Even if you have employees who love you and would never themselves complain, remember that the government always has the right to come in and audit you. Additionally, plenty of people are out there encouraging complaints to be filed. For example, an organization by the name of Illegal Employers.org has established a Website for reporting employers alleged to be engaged in employing unauthorized workers in California and elsewhere. The Website describes the organization as "a network of law firms, labor organizations, immigration reform advocates and others working to eliminate the incentive for illegal immigration."
I-9 form changes
The I-9 forms themselves have been, and continue to be, revised to reflect the transfer of responsibility from the old Immigration and Naturalization Service to the new U.S. Customs and Immigration Service, which is now part of the Department of Homeland Security. The most current I-9 form is dated May 31, 2005, but rumor has it that USCIS intends to revise it again before 2006 is out. The current form is available at uscis.gov/graphics/formsfee/ forms/files/i-9.pdf.

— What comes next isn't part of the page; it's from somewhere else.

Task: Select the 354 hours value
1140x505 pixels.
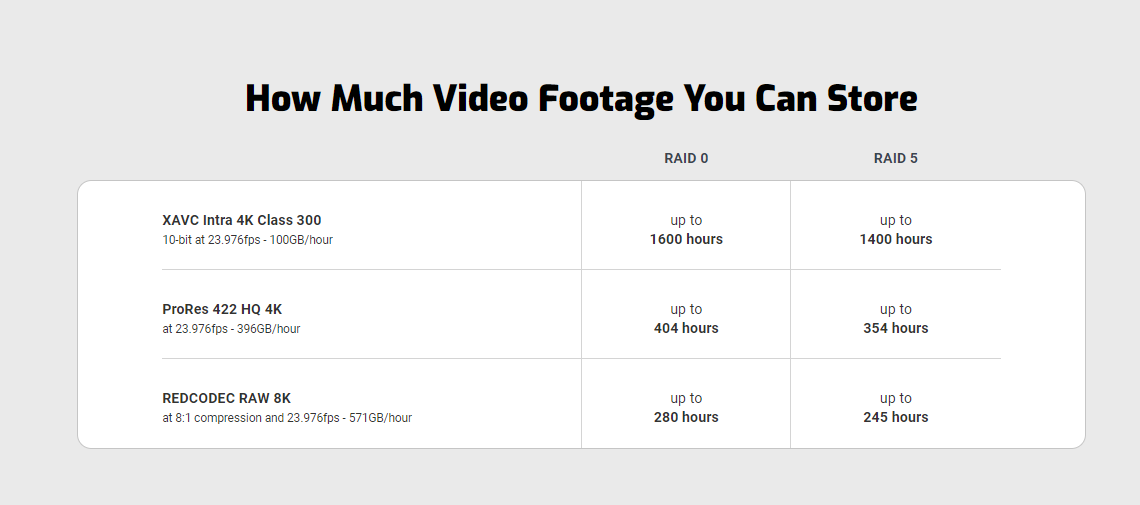Action: click(895, 328)
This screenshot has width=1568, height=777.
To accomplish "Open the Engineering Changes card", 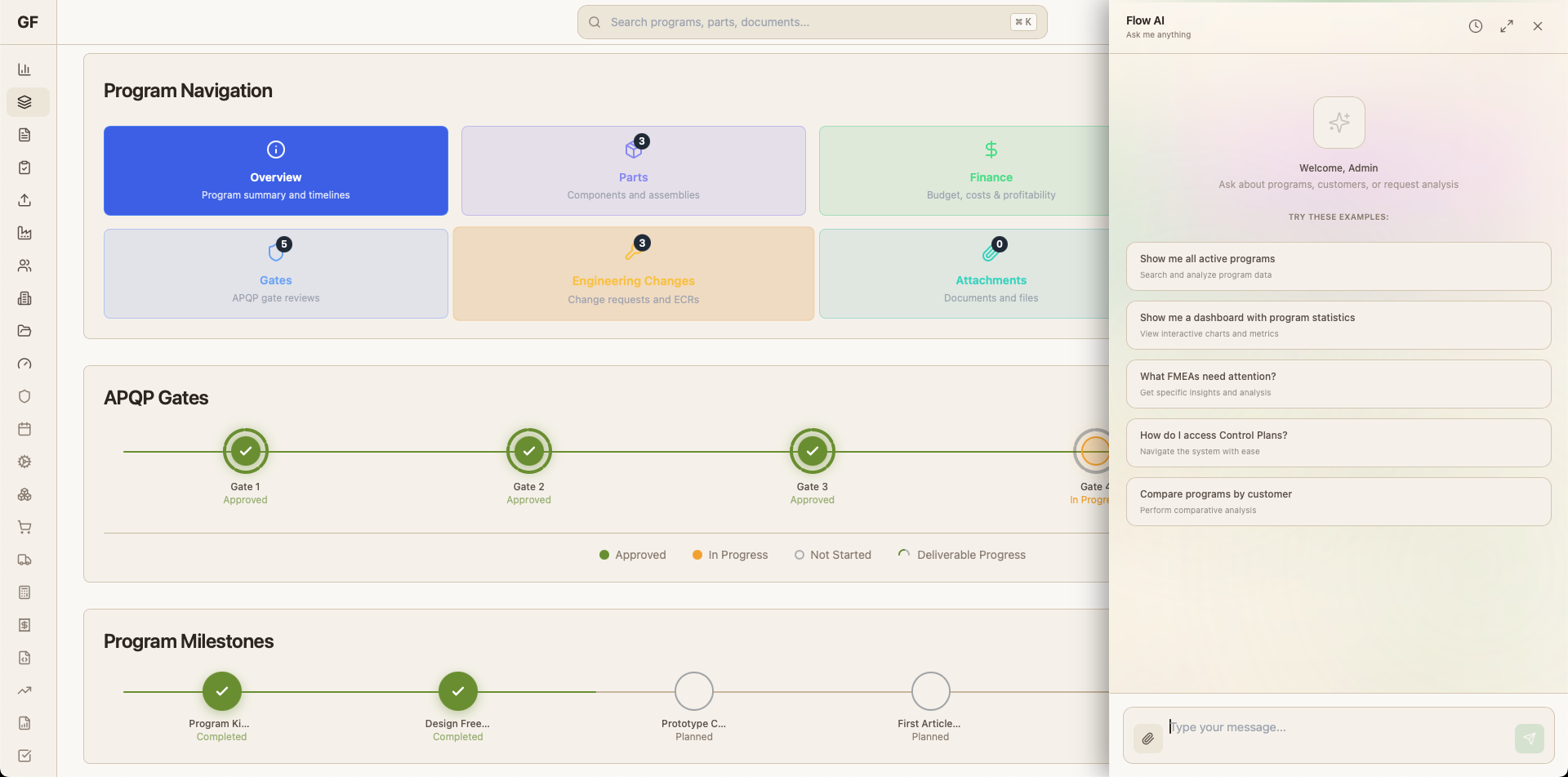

'Acceptable' proof of identity
The USCIS has changed the kinds of documents that employers may accept to establish identity and eligibility for employment (known as "List A" documents). You can't tell from reading the I-9 form itself that this back-up documentation requirement has changed, effective immediately. You only know this by reading the instructions for filling out the I-9 forms.
Other types of documents that used to be acceptable proof of employment eligibility that are no longer acceptable include:
- Certificates of Citizenship (INS Forms N-560 and 561);
- Certificates of Naturalization (INS Forms 550 and 570);
- Form I-151;
- Unexpired Re-entry Permits (INS Form I-327); and
- Unexpired Refugee Travel Documents (INS Form I-571).
One new form of acceptable proof of eligibility is the "Employment Authorization Document" (INS Form I-766). Remember that the burden will always be on the employer to assure that the documentation is true and accurate.
Employment eligibility status
An employer has three separate requirements with respect to I-9s: Initial verification; re-verification; and document retention.
Initial verification: Employers must collect I-9 forms from every employee within three days of hiring to verify identity and eligibility to work — a Social Security Card or number is not enough. The employer must examine and record the documents that prove the employee's identity and employment eligibility. The legal threshold for examining these documents is that the documents must appear to be genuine and relate to the employee. This means that employers are not liable if employees present them with false documents, as long as the employers are — and remain — unaware of the fraud.
Re-verification: Federal law also requires re-verification of employment eligibility for all hires with temporary work authorization. The re-verification must occur on or before the date that work authorization is due to expire. This is not as easy as it sounds, because while employers must re-verify eligibility on a set schedule, they cannot do so in a "discriminatory" manner that could smack of harassment — such as by asking for more information than is required.
If an employer fails to re-verify employment eligibility for workers with temporary work authorization, the government considers the employer "on notice" that the employees may not be authorized to work legally. This notice likely leads to increased penalties in the event of a government audit.
Document retention: Employers must keep the forms readily available for inspection by the USCIS but not in the employee's personnel files. These forms have to be kept on file until the latter of three years after the date of hire or one year after date of termination. In the federal Form I-9 context, routine purging of old, outdated documents is key for employers seeking to minimize liability. But employers should make sure they no longer need the documents. Purging required documents can have consequences from fines to jail time.